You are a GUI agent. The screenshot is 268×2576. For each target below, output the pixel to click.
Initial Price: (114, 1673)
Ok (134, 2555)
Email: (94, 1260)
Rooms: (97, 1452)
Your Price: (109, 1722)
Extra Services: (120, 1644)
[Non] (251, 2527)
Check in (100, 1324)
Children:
======
TASK TO CARRY OUT: Repeat the lines above with every word intact.

SOLUTION TO THIS PROBLEM:
You are a GUI agent. The screenshot is 268×2576. For each target below, output the pixel to click.
Initial Price: (114, 1673)
Ok (134, 2555)
Email: (94, 1260)
Rooms: (97, 1452)
Your Price: (109, 1722)
Extra Services: (120, 1644)
[Non] (251, 2527)
Check in (100, 1324)
Children:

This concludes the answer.